Subrange repairs operates on an exclusion (opt out) basis that can exclude certain keyspaces and tables. Ignored tables for subrange repairs consist of those reserved by OpsCenter and those configured by admins. Incremental repairs operate on an inclusion (opt in) basis. Only those keyspaces and tables designated for incremental repairs are processed during an incremental repair. Tables flagged for incremental repair include those built-in by OpsCenter and those configured by admins.

If data is relatively static, configure incremental repair for those tables or datacenters. If data is dynamic and constantly changing, use subrange repairs, excluding keyspaces and tables as appropriate for an environment.

There is no crossover between subrange and incremental repairs: keyspaces and tables are either repaired by a subrange or an incremental repair. Subrange and incremental repairs are mutually exclusive at a table level. The Repair Service runs both repair types simultaneously. Each repair type has its own timeline, which is tracked in their respective individual subrange and incremental progress bars in the Repair Status summary.

Parameters 

The time_to_completion parameter is the maximum amount of time it takes to repair the entire cluster one time.

Note: Typically, you should set the Time to Completion to a value lower than the lowest grace seconds before garbage collection setting (gc_grace_seconds) on your tables. The default for gc_grace_seconds is 10 days (864000 seconds). OpsCenter provides an estimate by checking gc_grace_seconds across all tables and calculating 90% of the lowest value. The default estimate for the time to completion based on the typical grace seconds default is 9 days. For more information about configuring grace seconds, see gc_grace_seconds in the CQL documentation.

The Repair Service might run multiple subrange repairs in parallel, but runs as few as needed to complete within the amount of time specified. The Repair Service always avoids running more than one repair within a single replica set; there is no overlap in repairs between replica sets.

Estimating remaining repair time 

If the Repair Service anticipates it cannot complete a repair cycle within the allotted time to completion due to throughput, it displays a warning message and a newly estimated time remaining to complete the repair cycle. The Repair Service does not adjust the configured time to completion; it reports the revised estimate for completion without stopping the repair in progress.

When the Repair Service estimates that it will not finish a repair cycle within the configured time_to_completion, it triggers an ALERT in the OpsCenter Event Log. The alert is also visible in the opscenterd.log, as well as the Event Log in the Activities section of the OpsCenter UI. If email alerts or post-url alert notifications are configured, the alert notifications are emailed or posted.

The error_logging_window configuration property controls both how often to log the message and how often to fire the alert if the Repair Service continues to estimate that it will not finish a repair in time.

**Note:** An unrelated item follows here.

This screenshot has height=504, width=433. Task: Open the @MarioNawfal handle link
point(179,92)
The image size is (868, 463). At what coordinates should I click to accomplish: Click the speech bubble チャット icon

Parallel vs. sequential validation compaction processing

The Repair Service runs validation compaction in parallel by default rather than sequentially because sequential processing take considerably more time. The snapshot_override setting controls whether validation compactions for both subrange and incremental repairs are processed in parallel or sequentially. See Running validation compaction sequentially.

Restart frequency 

The Repair Service pauses when it detects a topology change or schema change and then restarts after a period of time. The restart period is controlled by the restart_period configuration option, which defaults to 300 seconds (5 minutes). While paused, the Repair Service checks the state of the cluster periodically using this period of time until it is able to reactivate.

Conditions under which the Repair Service does not run 

A cluster with a single node is not eligible for repairs. Repairs make node replicas consistent; therefore, there must be at least two nodes to exchange Merkle trees during the repair process.

Repair Service behavior during environment changes 

The following sections provide details on how the Repair Service behaves when there are changes in the environment such as topology changes, down nodes, and OpsCenter restarts.

Cluster topology changes 

The Repair Service is nearly immediately aware of any topology changes to a cluster. When a change in cluster topology occurs, the Repair Service stops its current repair cycle and waits for the ring to stabilize before restarting a new cycle. Before resuming repairs, the Repair Service checks every 30 seconds by default for the cluster state. After the cluster has stabilized, the checks for cluster stabilization cease until the next time opscenterd is restarted. Configure the interval for the stable cluster check with the cluster_stabilization_period option.

Topology changes include:
  • Nodes moving within a cluster
  • Nodes joining a cluster
  • Nodes leaving a cluster

Schema changes 

When a schema change happens, the Repair Service pauses for five minutes by default, then starts back up and immediately begins repairing new keyspaces or tables. Schema changes include adding, changing, or removing keyspaces or tables.

Down nodes or replicas 

A repair cannot run if any of the nodes in the replica set for that range are down. In the case where an entire rack or data center goes down, it is likely that no repair operations can be successfully run on the cluster. When one or more nodes are down, the Repair Service continues to run repairs for ranges and keyspaces unaffected by the down nodes.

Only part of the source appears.